何度か記事にしていますが、Z系シリンダーヘッドとブロック厚さについて。
ここではシリンダーヘッド厚さが105.0mm、Z1~Mk2前迄のシリンダーブロックの高さ(シリンダースリーブの突き出しを除く)は89.55mmとしています。
この数値は、新品時から面研等の施されていない3ケタに近い個体を測定し、その平均値から出したものですが、割とばらつきもあり最大ではプラスマイナス0.1mm程度迄の個体差がありますので、それを考慮して下さい。
実際に当時もの新品未使用のシリンダーヘッドを何個か測らせていただいた事もありますが、そのいくつかは105.05mmを越えていました。
さて、シリンダーヘッドに対してシリンダーブロックの数値はあまりきりの良い数字では無いのですが、これはおそらく設計時にブロックの下にシリンダーベースガスケットを入れる事を前提に、ガスケット込みでほぼ90mmとなる様にされたものと考えられます。
Z系の当時の純正のベースガスケットのシートは0.5mmの素材ですが、当時のタイプの材質の新品をものを一度組み着けして取り外すと、エンジンをかけなくとも約0.45mmと約90パーセント迄圧縮されますので、足して90mmですね。
又、弊社でも使用しているカーボングラファイトのガスケット。
これは元々高年式のZ1000Pや、ベースがメタル化される前のザッパー系750エンジン(ゼファー750の初期)等、最近でもいくつかの車種に使用されている純正のカーボングラファイトベースガスケットと同じ物を使用していますが、この素材の場合は約0.40~0.45mmと、80パーセントから90パーセントの間迄圧縮される事がわかっています。
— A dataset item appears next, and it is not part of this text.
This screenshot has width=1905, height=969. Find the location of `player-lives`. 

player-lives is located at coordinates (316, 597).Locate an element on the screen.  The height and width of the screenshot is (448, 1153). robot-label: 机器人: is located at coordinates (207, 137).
(縮み幅に差があるのは、エンジン仕様の違いや車種によってはガスケット面の面荷重が異なる為だと考えられます)
ちなみに前述のゼファー750は、後期型で純正ベースガスケットがメタルシート化されました。メタルシートは基本圧縮に依存せずに表面に成型されたプレスビードラインのテンションでオイル等の密閉を行いますが、 その厚さは0.45mmになっています。
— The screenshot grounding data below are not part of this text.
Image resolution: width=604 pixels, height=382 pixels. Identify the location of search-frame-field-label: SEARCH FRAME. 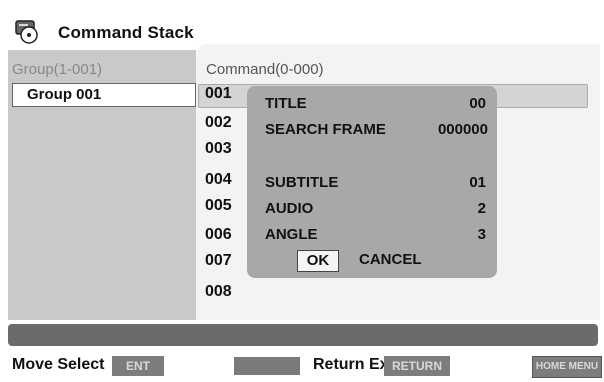
(326, 130).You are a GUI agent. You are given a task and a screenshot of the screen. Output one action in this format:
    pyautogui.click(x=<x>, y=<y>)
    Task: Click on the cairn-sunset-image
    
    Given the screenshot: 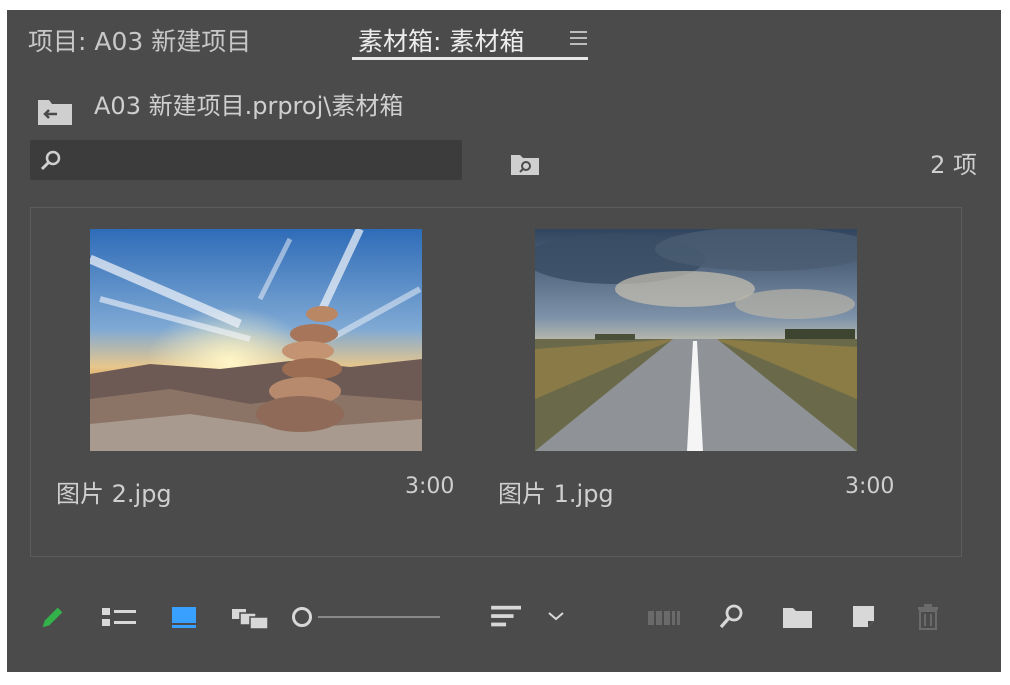 What is the action you would take?
    pyautogui.click(x=256, y=340)
    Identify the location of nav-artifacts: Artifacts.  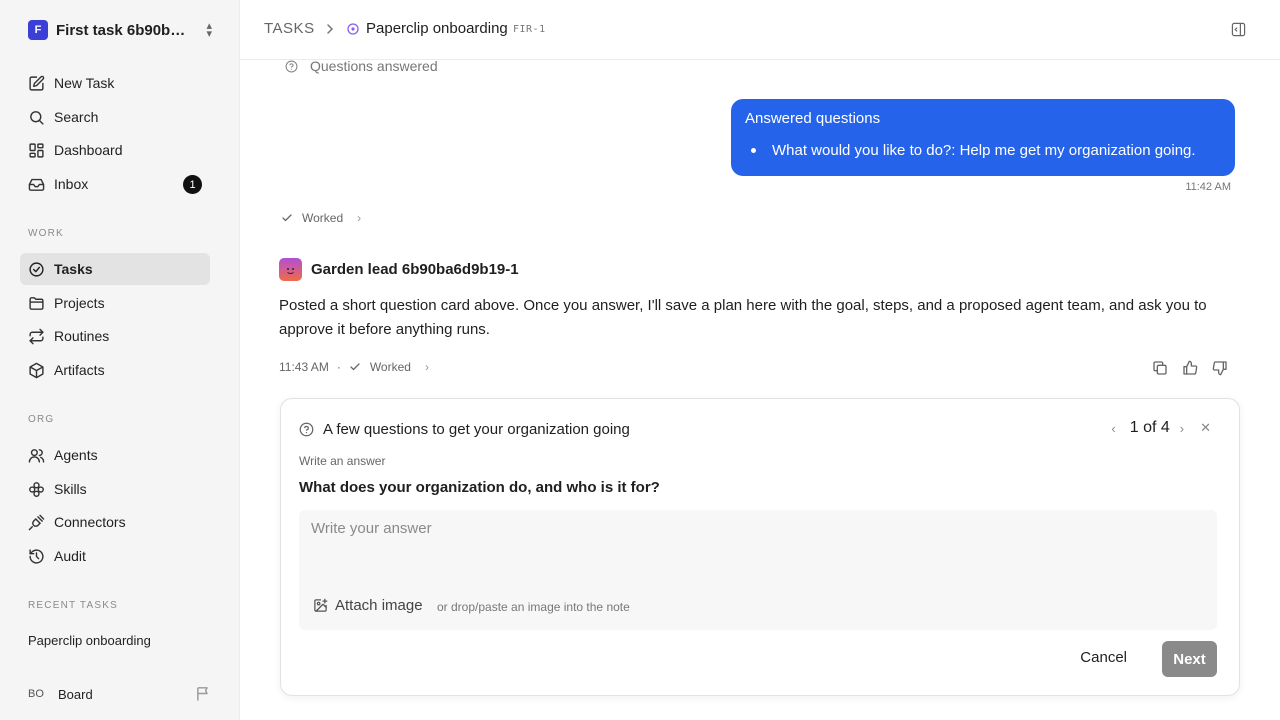
(115, 370).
これはそれ以前のゼファー750初期型のカーボングラファイトベースガスケットの0.5mmのものが使用時に圧縮された際に合わせてメタルシート厚さの設定が行われたものと思います。
さて、一般的にシリンダーベースガスケットシートは、組んだ直後でまず一段階、更に使用する事で必ず寸法は小さくなります。(その分が増し締め時に締められる分となります。)その値が元寸法の80パーセントから90パーセントのいくつの厚さで落ち着くかは同じ車種ですら使用条件によっても変わります。
例えば同じZ系でもスリーブの大きさが大きく変わると、その分ベースガスケットに荷重のかかる面積は小さくなる為、シリンダーヘッドナットを同じトルクで締めたとしても、面積あたりの荷重は増える為に圧縮率は高くなります。
この為、表記上の厚さは新品素材時の厚さとしています。
ノーマルエンジンや通常レベルのエンジンチューニングでは、この10パーセントの圧縮率の違い(0.05~0.10mm程度)が極端な差になる事は無いのですが、より詰めたハードチューニングでは寸法的な正確さが求められる場合があります。
この為の対策も現在進行中です。